Posted by Kirhat | Wednesday, May 27, 2009 | | 0 comments »

Photo courtesy of Ryan Desiderio

According to gmanews.tv, the Lopez group may sell its interest in the Manila Electric Co. (Meralco) at the right price and at the right time. This was hinted by the family’s patriarch a day before the company holds its annual stockholders’ meeting.

"If other opportunities arise that are significantly more attractive than Meralco, then we also have the option to sell down or sell out at significantly higher values than would have been possible if we had opted to engage in a battle of attrition," said Oscar M. Lopez, chairman and chief executive officer of the First Philippine Holdings Corp. (FPHC).

He made this announcement during the annual stockholders’ meeting of the FPHC, Meralco’s parent company, held on 25 May 2009.
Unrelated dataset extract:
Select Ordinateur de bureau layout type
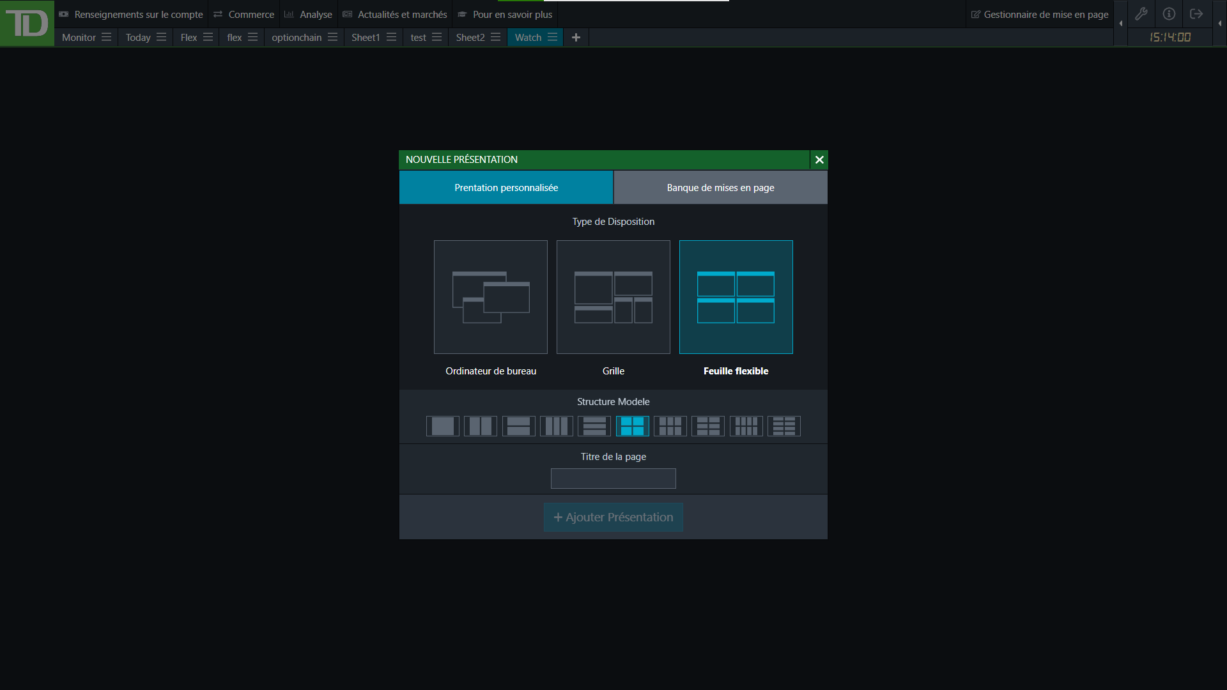Screen dimensions: 1227x690 [x=491, y=297]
During the same meeting, he defended the group’s earlier decision to sell 20 percent of its Meralco stake to the Philippine Long Distance Telephone Co. (PLDT) and Metro Pacific Investments Corp. (MPIC), which are both headed by Manuel V. Pangilinan.

The 20 percent stake sale has helped “forge a strategic alliance that will enable us to continue to participate, both as owners and as business partners, in a Meralco whose potential value has been greatly been enhanced by the possibilities of synergy with PLDT," Lopez said.

Besides providing Meralco – and its parent – much-needed funds to manage its debts, the transaction has also "liberated" the Lopezes from defending its challenges to their ownership and management.

Two years ago, FPHC bought the 9.1 percent Meralco stake held by Spanish company Union Fenosa using debts.

The group’s financial obligations increased when it had to cover the 40 percent interest of Icelandic firm Reykjavik Energy Invest, and Spalmare Holdings BV in the joint venture that won the bidding for a substantial interest in PNOC-Energy Development Corp. (EDC).

FPHC’s debts have been cut in half with the Meralco stake sale to PLDT, First Holdings president Elpidio Ibanez said.

Meanwhile, the transaction reportedly allowed PLDT to fortify its lease agreements with the electricity distributor.

PLDT currently rents Meralco posts and its similar structures for cables of its phone and internet business.

Meralco, the Philippines’ largest electric company, is set to hold its stockholders’ meeting on Tuesday, an occasion that may give rise to a proxy war similar to the one that occurred exactly one year ago.

In 2008, then-substantial shareholder Government Service Insurance System (GSIS) disputed the validity of proxies presented by the Lopezes, a move the pension fund claimed allowed the family to retain Meralco control.

The pension fund later sold its 27 percent Meralco stake to San Miguel Corp., a Manila-based food conglomerate seeking to diversify into non-core and higher-yielding businesses such as energy and telecommunications.

Lopez credited San Miguel for using "friendlier tactics to win over Meralco."

As a result, pundits and market observers alike are looking forward to surprises regarding Tuesday’s stockholders’ meeting.

PLDT, together with First Holdings, hold a combined 43.4 percent of Meralco.

For his part, SMC president Ramon S. Ang said that the company, with its allies, have a combined 43 percent control.

The remaining shares are considered as a "swing vote" for Meralco's ownership.